(DATA FOR ANALYSIS begins)
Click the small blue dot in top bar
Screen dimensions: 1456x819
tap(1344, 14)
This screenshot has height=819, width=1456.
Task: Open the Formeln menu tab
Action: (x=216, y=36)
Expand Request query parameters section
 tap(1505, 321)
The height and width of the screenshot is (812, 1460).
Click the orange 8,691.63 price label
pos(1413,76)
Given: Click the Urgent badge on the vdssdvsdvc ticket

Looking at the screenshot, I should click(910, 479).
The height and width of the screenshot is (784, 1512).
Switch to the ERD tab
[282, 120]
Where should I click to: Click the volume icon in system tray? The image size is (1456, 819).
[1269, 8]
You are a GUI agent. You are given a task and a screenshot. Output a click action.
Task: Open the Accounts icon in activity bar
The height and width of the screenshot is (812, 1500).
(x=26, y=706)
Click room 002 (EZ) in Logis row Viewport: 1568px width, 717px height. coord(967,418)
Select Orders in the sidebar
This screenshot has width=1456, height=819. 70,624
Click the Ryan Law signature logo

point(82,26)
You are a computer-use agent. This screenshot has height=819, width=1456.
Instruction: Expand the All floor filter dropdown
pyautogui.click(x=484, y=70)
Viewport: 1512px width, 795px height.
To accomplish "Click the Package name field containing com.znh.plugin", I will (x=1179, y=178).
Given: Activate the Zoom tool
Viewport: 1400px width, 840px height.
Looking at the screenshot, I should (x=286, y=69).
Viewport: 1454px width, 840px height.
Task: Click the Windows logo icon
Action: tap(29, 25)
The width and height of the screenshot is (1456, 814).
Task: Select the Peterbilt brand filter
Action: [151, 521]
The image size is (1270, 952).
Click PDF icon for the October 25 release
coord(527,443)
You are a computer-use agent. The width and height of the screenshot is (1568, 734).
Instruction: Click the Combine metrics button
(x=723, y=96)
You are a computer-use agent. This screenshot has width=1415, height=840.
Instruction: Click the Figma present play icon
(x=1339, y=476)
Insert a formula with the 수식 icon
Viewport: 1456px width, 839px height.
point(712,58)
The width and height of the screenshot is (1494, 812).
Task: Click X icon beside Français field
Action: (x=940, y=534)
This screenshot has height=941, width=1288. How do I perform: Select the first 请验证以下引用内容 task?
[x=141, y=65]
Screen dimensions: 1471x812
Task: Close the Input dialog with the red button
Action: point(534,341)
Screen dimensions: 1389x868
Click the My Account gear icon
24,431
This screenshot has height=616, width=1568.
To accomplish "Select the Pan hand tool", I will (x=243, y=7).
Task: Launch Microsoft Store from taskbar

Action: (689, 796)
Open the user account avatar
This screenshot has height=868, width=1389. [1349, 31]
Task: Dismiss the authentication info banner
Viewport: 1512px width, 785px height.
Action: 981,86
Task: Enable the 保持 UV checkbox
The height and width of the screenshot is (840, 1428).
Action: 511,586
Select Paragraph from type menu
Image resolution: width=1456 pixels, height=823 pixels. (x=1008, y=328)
(DATA FOR ANALYSIS ends)
WORK TO COMPLETE:
Above are some records; copy each line there that contains "accomplish".

THE COMPLETED TASK:
To accomplish "Click the Package name field containing com.znh.plugin", I will (x=1179, y=178).
To accomplish "Select the Pan hand tool", I will (x=243, y=7).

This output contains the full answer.